M. Éric Woerth, ministre. Dans les travaux qui ont conduit à la retraite à 60 ans, il n’a jamais été question ni de la pénibilité ni de la durée de cotisation, c’est-à-dire des carrières longues, ni, surtout, de la situation des femmes. Il ne s’agissait que d’un chiffre emblématique éloigné de toute réalité. La retraite à 60 ans ne concernait que les hommes !
Mme Patricia Schillinger. Mais on est en 2010 !
M. Éric Woerth, ministre. C’est bien la majorité actuelle qui rectifie les choses en modifiant les textes concernant la retraite, en considérant les situations particulières des femmes et en résolvant les questions d’iniquité tout à fait anormales.

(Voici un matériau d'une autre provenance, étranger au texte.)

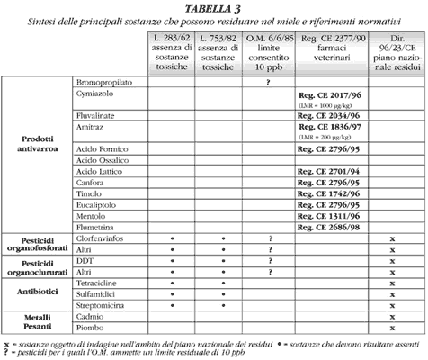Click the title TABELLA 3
coord(214,7)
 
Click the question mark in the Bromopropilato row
coord(268,82)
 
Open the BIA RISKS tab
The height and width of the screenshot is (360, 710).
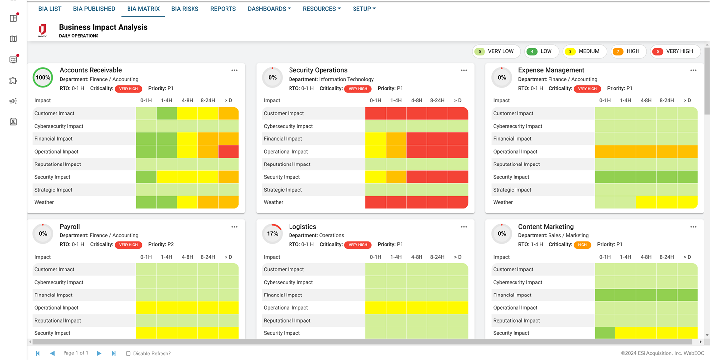pyautogui.click(x=185, y=9)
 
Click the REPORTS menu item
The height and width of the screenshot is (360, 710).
pyautogui.click(x=223, y=9)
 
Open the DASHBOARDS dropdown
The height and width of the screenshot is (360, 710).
pyautogui.click(x=269, y=9)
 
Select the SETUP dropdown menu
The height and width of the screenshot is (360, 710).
pyautogui.click(x=364, y=9)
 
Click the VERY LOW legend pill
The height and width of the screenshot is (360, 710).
pyautogui.click(x=496, y=51)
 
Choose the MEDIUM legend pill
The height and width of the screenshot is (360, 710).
pyautogui.click(x=584, y=51)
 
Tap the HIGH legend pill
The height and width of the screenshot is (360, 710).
pyautogui.click(x=628, y=51)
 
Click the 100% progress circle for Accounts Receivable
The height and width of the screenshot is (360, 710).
pyautogui.click(x=43, y=78)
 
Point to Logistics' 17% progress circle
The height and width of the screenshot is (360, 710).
pyautogui.click(x=272, y=234)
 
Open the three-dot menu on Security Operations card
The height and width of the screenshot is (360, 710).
pyautogui.click(x=464, y=70)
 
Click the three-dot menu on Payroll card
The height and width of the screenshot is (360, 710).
pyautogui.click(x=234, y=227)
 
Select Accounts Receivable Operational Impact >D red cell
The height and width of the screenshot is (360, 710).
pyautogui.click(x=228, y=152)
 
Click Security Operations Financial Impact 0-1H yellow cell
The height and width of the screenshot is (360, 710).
pyautogui.click(x=375, y=139)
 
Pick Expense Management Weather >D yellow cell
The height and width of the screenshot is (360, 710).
pyautogui.click(x=687, y=202)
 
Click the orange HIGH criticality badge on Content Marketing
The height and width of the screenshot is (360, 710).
pyautogui.click(x=582, y=245)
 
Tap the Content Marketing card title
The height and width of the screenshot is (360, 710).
pyautogui.click(x=546, y=227)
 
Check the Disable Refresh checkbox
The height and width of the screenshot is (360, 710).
pyautogui.click(x=129, y=353)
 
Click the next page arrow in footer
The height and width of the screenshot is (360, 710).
pyautogui.click(x=99, y=353)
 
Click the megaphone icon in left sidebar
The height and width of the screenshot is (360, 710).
pyautogui.click(x=13, y=101)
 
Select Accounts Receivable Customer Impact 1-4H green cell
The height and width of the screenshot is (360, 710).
pyautogui.click(x=166, y=113)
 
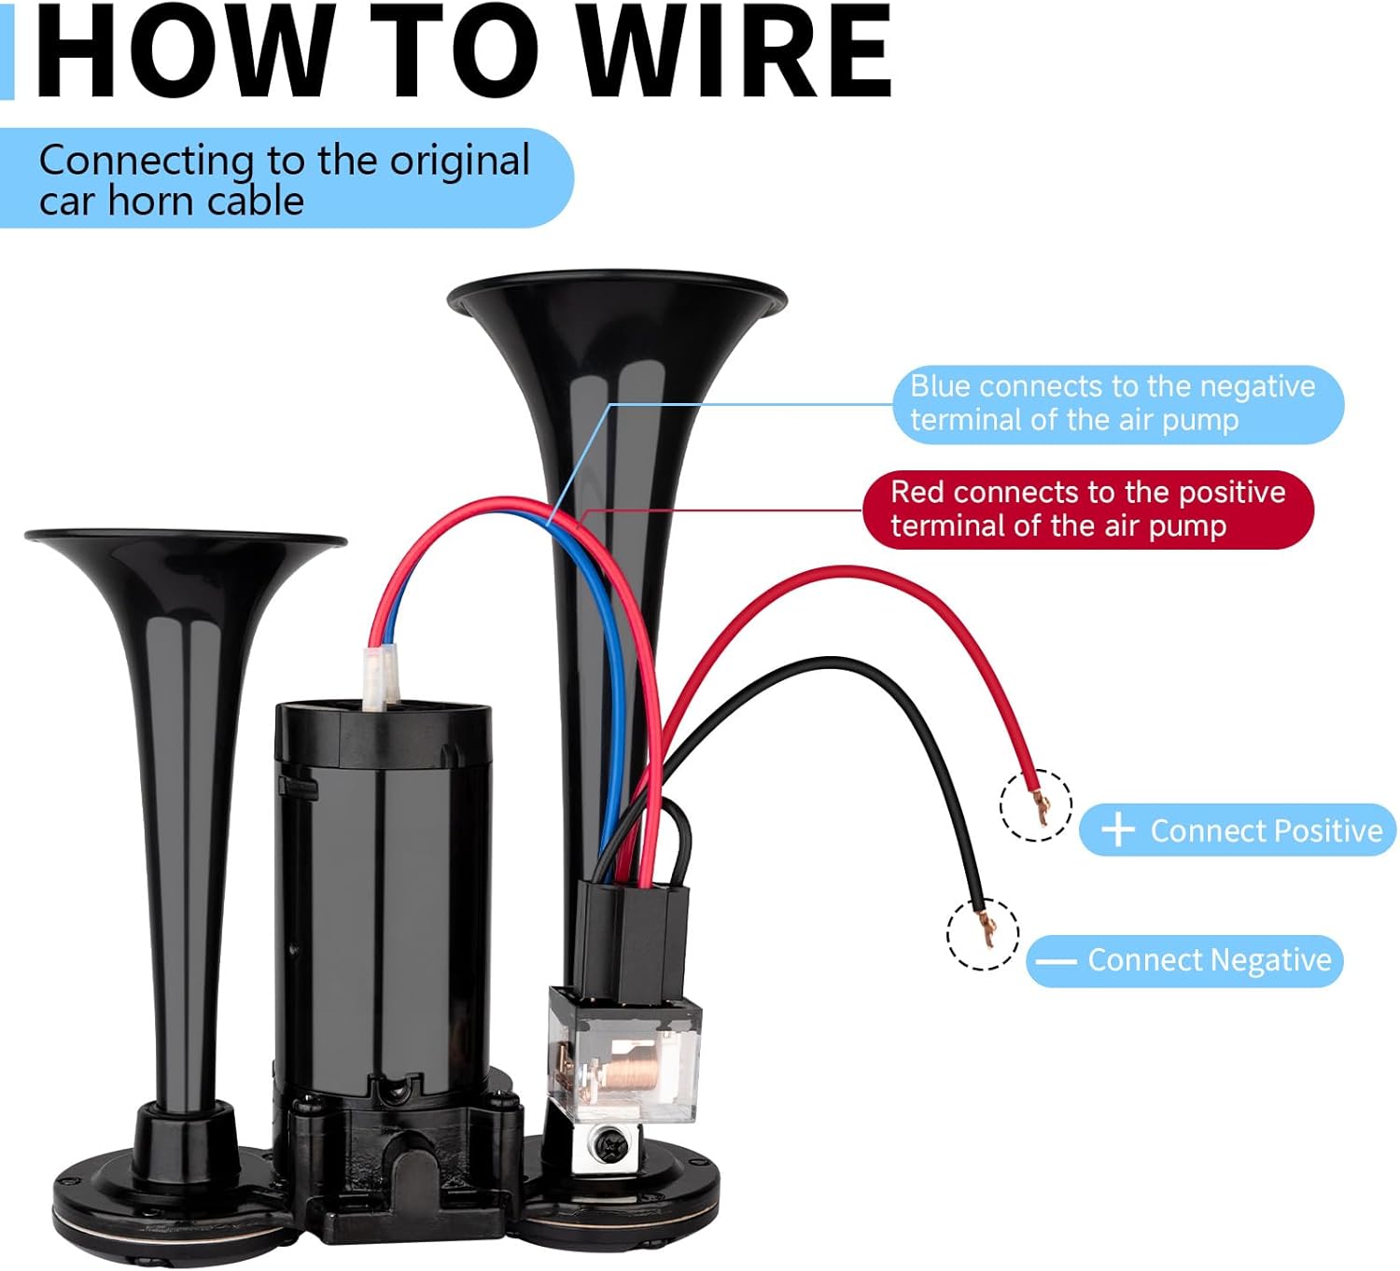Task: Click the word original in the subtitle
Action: (459, 161)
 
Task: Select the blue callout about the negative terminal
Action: (1117, 403)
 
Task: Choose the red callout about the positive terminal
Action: (1087, 510)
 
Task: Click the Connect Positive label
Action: (1265, 831)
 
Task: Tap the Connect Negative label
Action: (1209, 960)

Vous parlez des carrières pénibles mais vous n’avez jamais agi à cet égard. Et puisque vous nous reprochez de ne pas prendre en compte la pénibilité, nous avons le droit de vous dire votre vérité : vous n’avez jamais pris en compte la pénibilité dans les retraites, comme vous n’avez jamais pris en compte la particularité de la place de la femme dans la société pour en tenir compte dans les retraites. Vous êtes toujours dans l’art de la dénonciation, jamais dans celui de la proposition !
Notre réforme, c’est du progrès social ! Et le progrès social, c’est aussi la responsabilité sociale, la durabilité du progrès.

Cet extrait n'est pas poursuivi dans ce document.